* [AUFGABE 1]: Nenne alle Ausdrücke, die im Text zum Gebäudeenergiegesetz in deutschen Anführungszeichen stehen, einschließlich der Überschrift.
* [AUFGABE 2]: Setze den Artikel über die Kritik der Länder-Bauminister am Gebäudeenergiegesetz nach seinem letzten Satz mit einigen weiteren Absätzen fort.

Gesetz im „Hauruckverfahren“: Sieben Länder-Bauminister begehren gegen Heizungspläne auf

Noch vor der Sommerpause will die Koalition das Gebäudeenergiegesetz verabschieden. Dagegen werden nun Stimmen aus den Ländern laut – sogar aus Reihen der Ampelparteien.

Bauministerinnen und -minister aus sieben Bundesländern wenden sich gemeinsam gegen die Leitplanken der Ampelkoalition für das geplante Gebäudeenergiegesetz (GEG). Darunter ist auch eine Vertreterin der Ampelparteien: Lydia Hüskens, Ministerin für Infrastruktur und Digitales sowie Landesvorsitzende der FDP in Sachsen-Anhalt.

Die sieben Ministerinnen und Minister kritisieren, auf Grundlage eines zweiseitigen „Leitplanken“-Papiers könne es kein geordnetes Gesetzgebungsverfahren geben. „Das geplante Hauruckverfahren überfordert nicht nur die Bürgerinnen und Bürger, sondern auch die demokratischen Strukturen und Abläufe“, heißt es in einer gemeinsamen Erklärung, die dem Tagesspiegel vorliegt.

* [BEREITGESTELLTE DATEN]:
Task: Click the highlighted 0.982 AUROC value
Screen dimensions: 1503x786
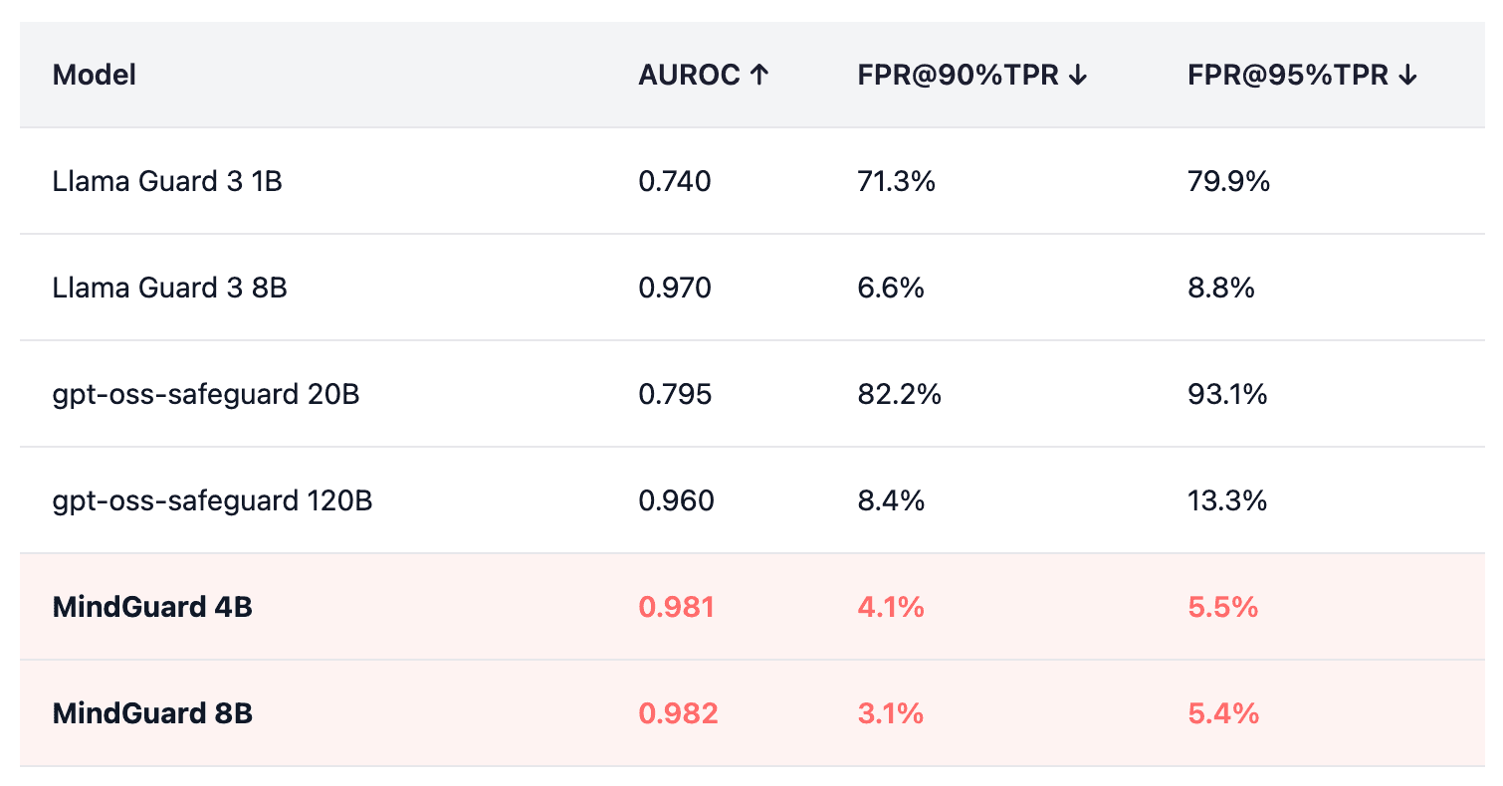Action: pos(678,713)
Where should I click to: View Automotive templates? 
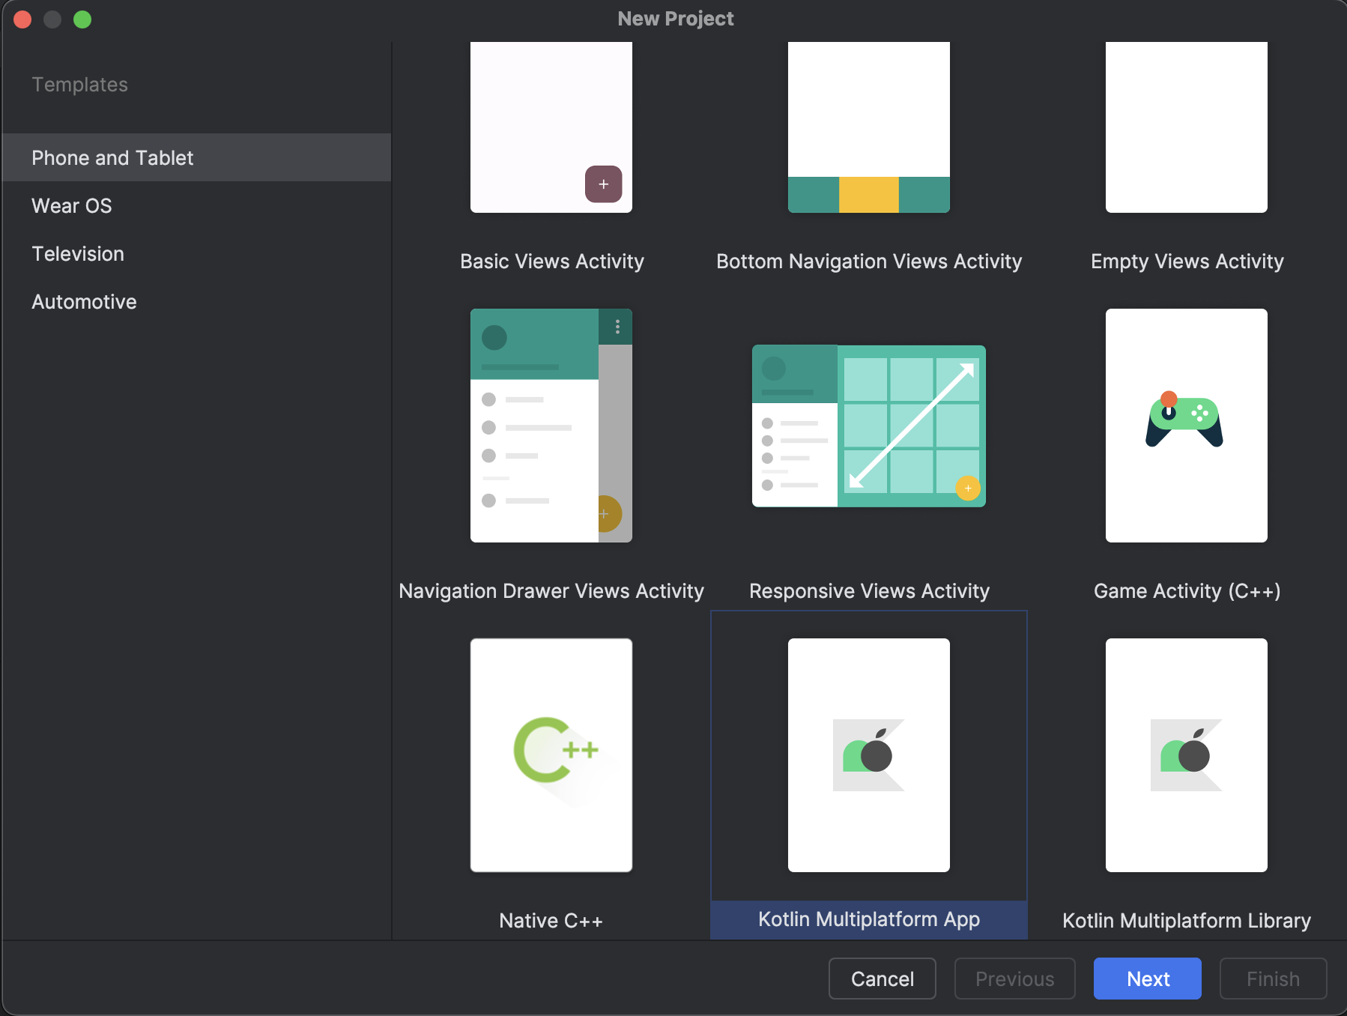point(83,301)
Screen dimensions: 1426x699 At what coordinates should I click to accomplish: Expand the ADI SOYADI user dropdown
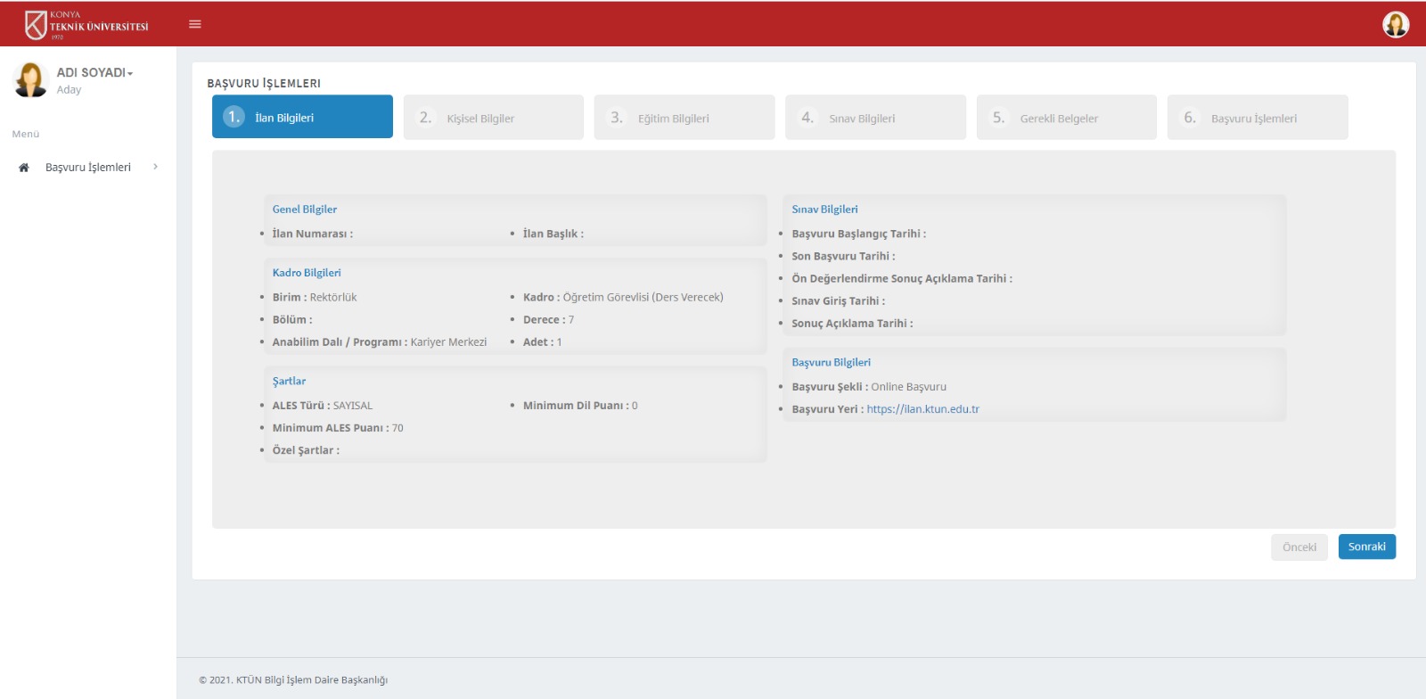point(94,73)
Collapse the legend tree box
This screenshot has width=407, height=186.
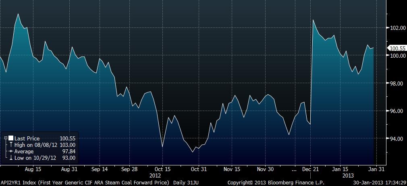point(5,138)
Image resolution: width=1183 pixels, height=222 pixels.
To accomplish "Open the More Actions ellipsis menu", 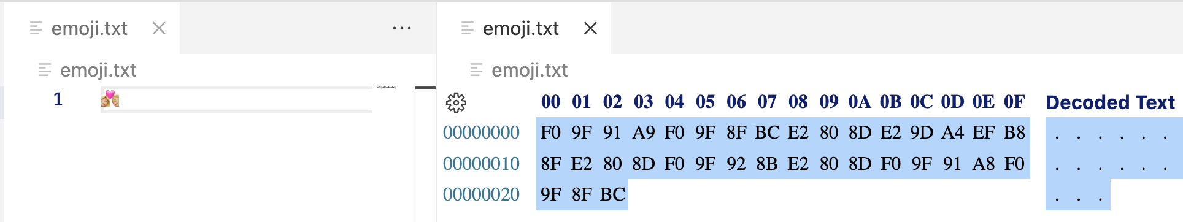I will [x=402, y=28].
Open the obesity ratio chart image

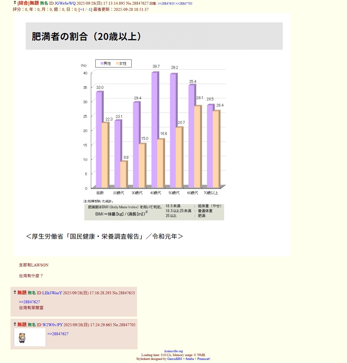tap(152, 135)
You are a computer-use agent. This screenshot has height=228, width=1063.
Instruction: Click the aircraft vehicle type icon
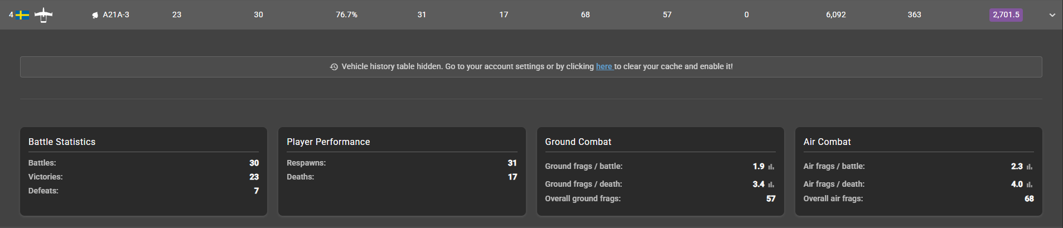point(44,15)
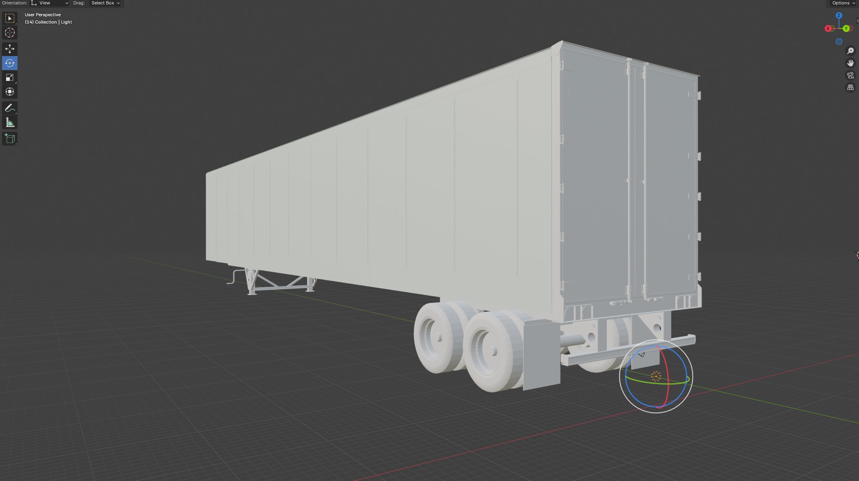
Task: Select the Annotate pencil tool
Action: [10, 108]
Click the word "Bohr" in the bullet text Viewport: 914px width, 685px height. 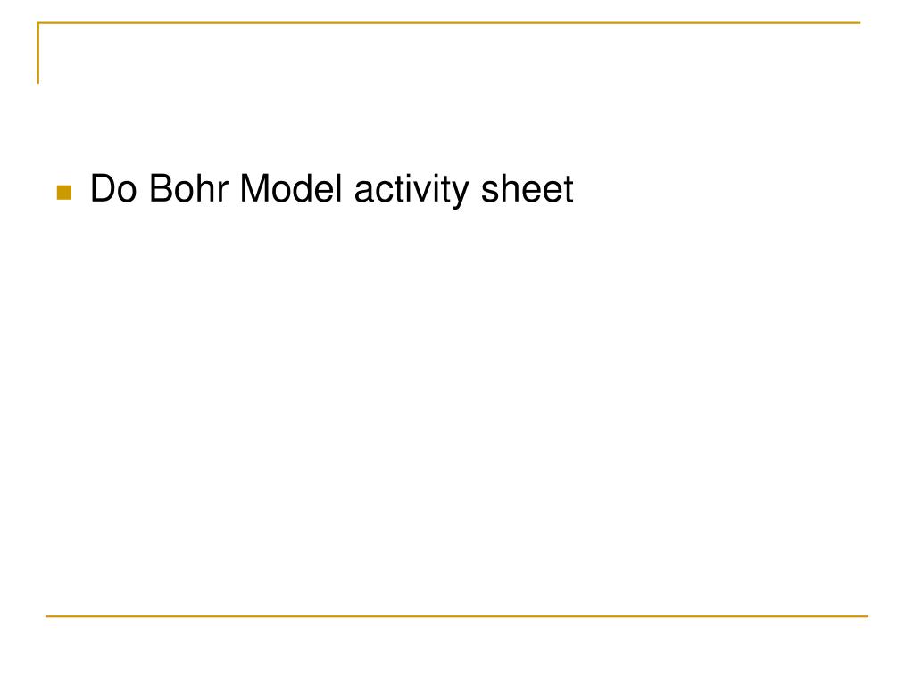pyautogui.click(x=188, y=189)
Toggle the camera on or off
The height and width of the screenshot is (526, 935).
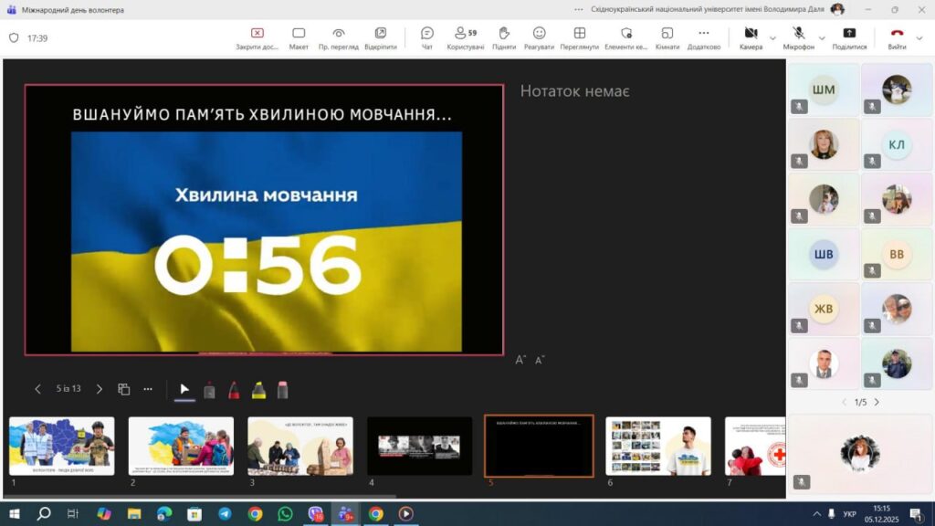751,37

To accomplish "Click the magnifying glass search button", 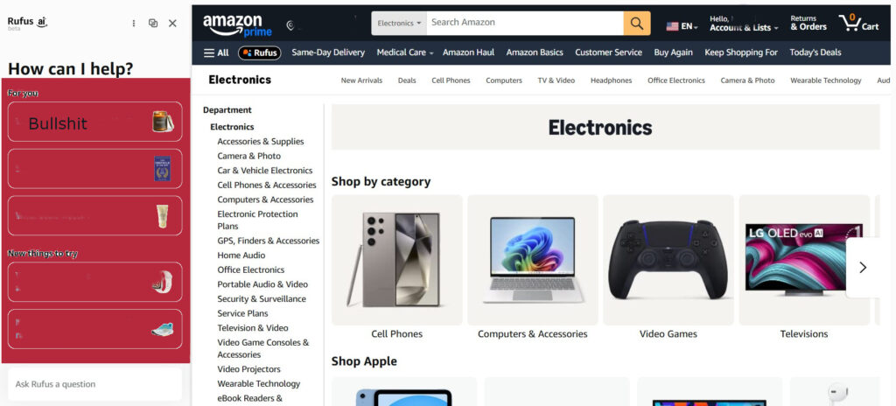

* [LÖSUNG 1]:
- Hauruckverfahren
- Leitplanken
- Das geplante Hauruckverfahren überfordert nicht nur die Bürgerinnen und Bürger, sondern auch die demokratischen Strukturen und Abläufe

* [LÖSUNG 2]:
Vor der geplanten Abstimmung im Bundesrat am 7. Juli seien keine ordentlichen Ausschussberatungen mehr möglich. Die Änderungen am Gesetzestext seien noch gar nicht bekannt und könnten daher weder beraten noch auf ihre Sinnhaftigkeit hin geprüft werden.

Fast alle regieren gemeinsam mit Ampelparteien

An der Erklärung beteiligt sind neben der FDP-Politikerin Hüskens Landesministerinnen und -minister der Union mit Zuständigkeit für das Thema Bauen: Ina Scharrenbach aus Nordrhein-Westfalen, Nicole Razavi aus Baden-Württemberg, Christian Bernreiter aus Bayern, Guido Beermann aus Brandenburg, Thomas Schmidt aus Sachsen und Sabine Sütterlin-Waack aus Schleswig-Holstein. Außer in Bayern sind in all diesen Ländern Ampelparteien an der jeweiligen Regierung beteiligt.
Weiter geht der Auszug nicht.